Приведённый фрагмент

Верь мне: гнев в себе утиша,
Из-за взбалмошных поповен
Не гони его ты, Миша!
И еще тебе одно я
Здесь прибавлю, многочтимый:
Не китайскою стеною
От людей отделены мы;
С Ломоносовым наука,
Положив у нас зачаток,
Проникает к нам без стука
Мимо всех твоих рогаток,
Льет на мир потоки света
И, следя, как в тьме лазурной
Ходят Божии планеты
Без инструкции ценсурной,
Кажет нам, как та же сила,
Все в иную плоть одета,
В область разума вступила,
Не спросясь у Комитета.
Брось же, Миша, устрашенья,
У науки нрав неробкий,
Не заткнешь ее теченья
Ты своей дрянною пробкой!
Конец 1872 г.
А.Лоргус в своем докладе, который М.Миронова считает столь индикативным (и я с нею абсолютно согласен), апеллирует к методологии как науке, которая, начиная с 40-х годов XX века, стала оказывать влияние на отношение к научной теории вообще и рассматриваемым им конкретным теориям в частности.
Методология – интересное и в целом очень позитивное направление. Другое дело, что методология породила не только очень умные и правильные идеи, методы, приемы работы, но и параллельную субкультуру со всеми ее составляющими. В то время, как ведущие методологи (особенно глубоко уважаемый мною Г.П. Щедровицкий) категорически настаивали на необходимости изучения традиции мышления, требовали, чтобы определенные канонические философские произведения заучивались чуть ли не наизусть, субкультура культивировала пренебрежение ко всему, что не есть методология. Было очень соблазнительно отказаться от изучения философской традиции и от апелляции к ней и на все смотреть «с методологического высока». Это порождало дилетантов.
Я никоим образом не отношу к ним А.Лоргуса, окончившего психологический факультет МГУ в 1982 году и Московскую духовную семинарию в 1992 году. Я просто обращаю внимание – и его, и других интеллектуалов со сходной точкой зрения, – что такой соблазн в принципе существует.
Но коль скоро А.Лоргус апеллирует к методологии, то я хочу обратить его внимание на то, что граф А.К.Толстой, не зная о существовании методологии, которая, по мнению А.Лоргуса, начала развиваться с конца 40-х годов XX века (а как же Джон Ди и его последователи?), построил стихотворный текст блистательно именно с методологической точки зрения. Да и с политической, кстати, тоже. То, что мы и в XIX веке не были за китайскою стеною... Согласитесь, граф угадал правильно. Кто-то хочет, чтобы мы оказались за нею в XXI столетии?
Так вот, насчет православной методологии... Граф А.К.Толстой никогда не рвал связи с каноническим православием. Что же до разных его масонских шалостей, то кто из искренне верующих христиан (православных в том числе), принадлежащих к высшему классу, не баловался чем-то подобным в XIX веке? Не только в России, но и в Германии, и во Франции, и т.д.?
Граф шутливо и одновременно всерьез спрашивает о том, кто, относя себя к Твари, может осуществлять дескрипцию интенций Творца по поводу им творимого? Как это в принципе возможно? Не построено ли в религии все и всегда на неисповедимости путей Господних?

Задания для выполнения
1. Выведите из фрагмента без изменений отрывок между словами «Граф шутливо и» и «неисповедимости путей Господних?», включая их.
2. Согласуются ли с фрагментом следующие утверждения? Для каждого ответьте «да» или «нет» и приведите точную цитату, которая это решает.
(а) А.Лоргус окончил психологический факультет МГУ в 1982 году.
(б) Автор считает А.Лоргуса дилетантом.
(в) Граф А.К.Толстой порвал связи с каноническим православием.
3. Перескажите фрагмент в двух предложениях.
Отвечайте, опираясь только на этот фрагмент.

Сохранённые записи:
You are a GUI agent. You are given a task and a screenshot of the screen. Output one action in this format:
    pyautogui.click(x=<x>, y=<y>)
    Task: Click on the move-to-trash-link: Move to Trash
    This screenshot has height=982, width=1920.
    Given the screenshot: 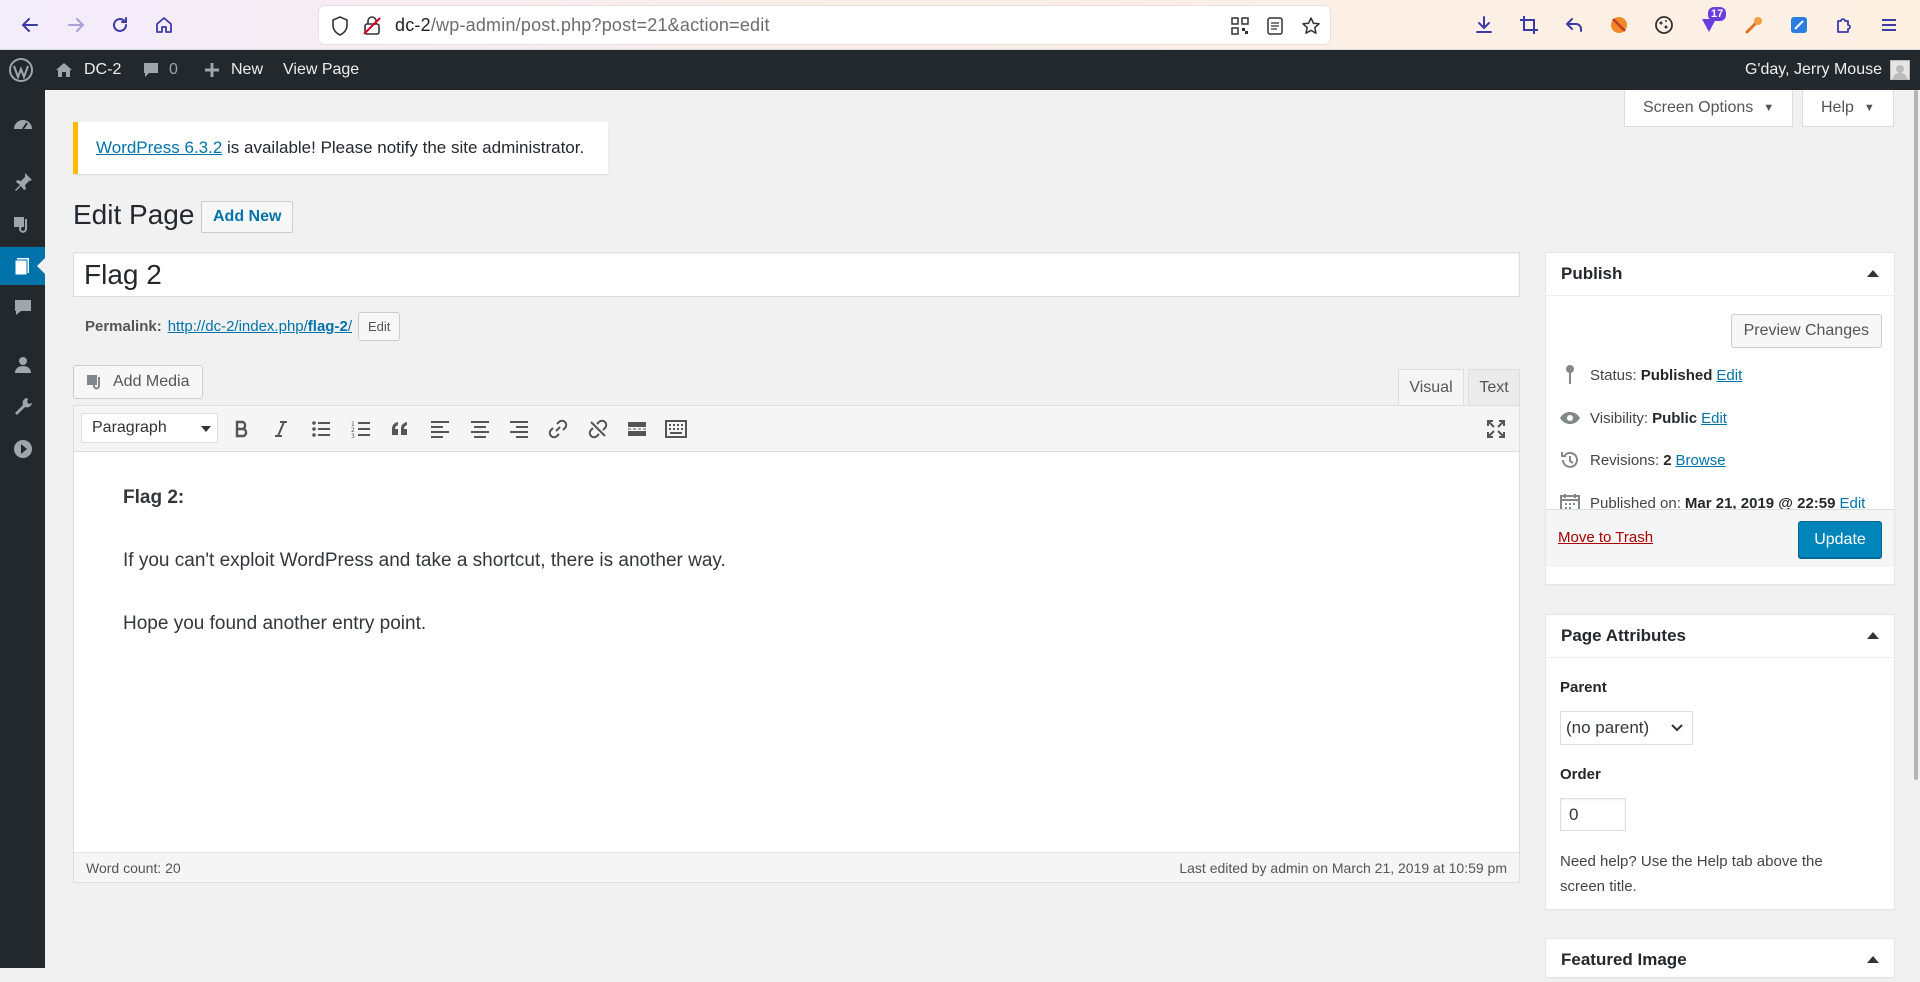 What is the action you would take?
    pyautogui.click(x=1606, y=538)
    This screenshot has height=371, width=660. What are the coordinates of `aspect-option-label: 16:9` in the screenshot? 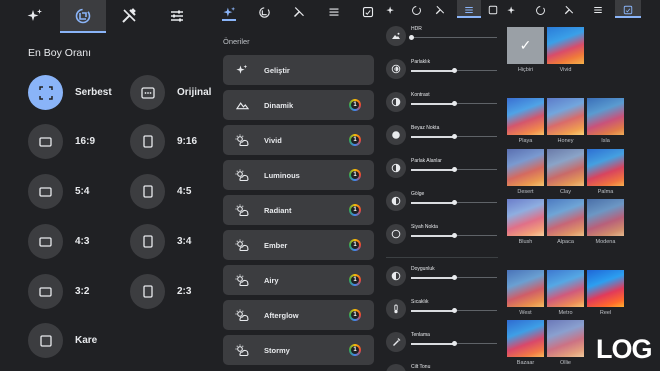 It's located at (86, 142).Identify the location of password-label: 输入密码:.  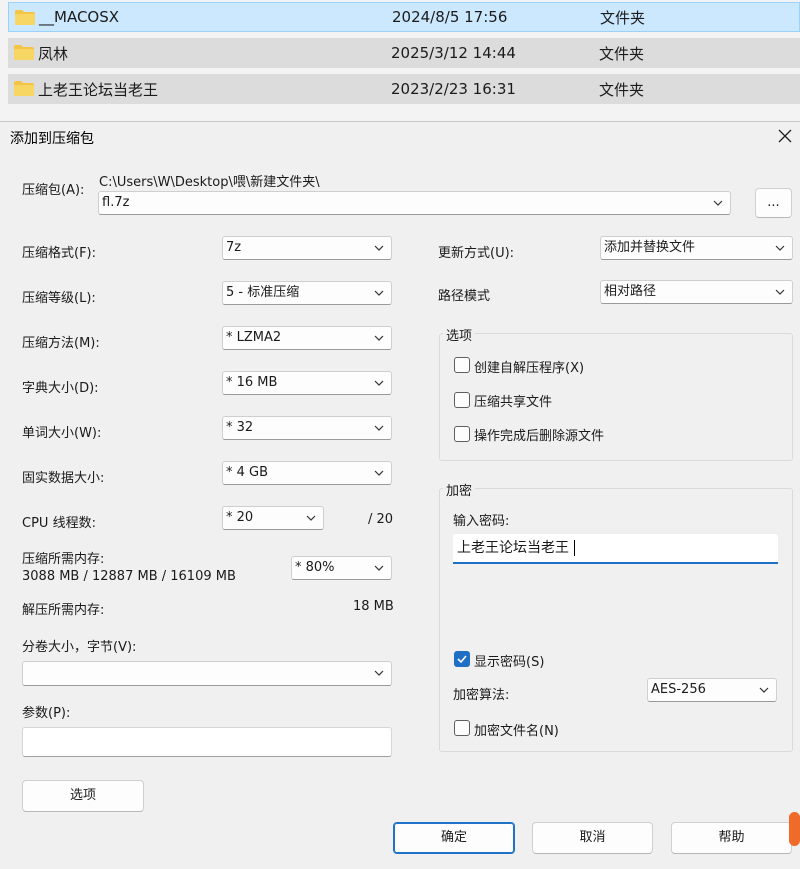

Ответы к заданиям
1.
Граф шутливо и одновременно всерьез спрашивает о том, кто, относя себя к Твари, может осуществлять дескрипцию интенций Творца по поводу им творимого? Как это в принципе возможно? Не построено ли в религии все и всегда на неисповедимости путей Господних?

2.
(а) Да: «окончившего психологический факультет МГУ в 1982 году».
(б) Нет: «Я никоим образом не отношу к ним А.Лоргуса».
(в) Нет: «Граф А.К.Толстой никогда не рвал связи с каноническим православием».

3. Фрагмент открывается стихотворными строками, в которых Мише говорится, что наука проникает к нам без стука и её течения не заткнуть пробкой. Далее автор отмечает, что методология породила не только правильные идеи, но и субкультуру пренебрежения ко всему, что не есть методология, и утверждает, что граф А.К.Толстой, не зная о методологии, построил стихотворный текст блистательно именно с методологической точки зрения.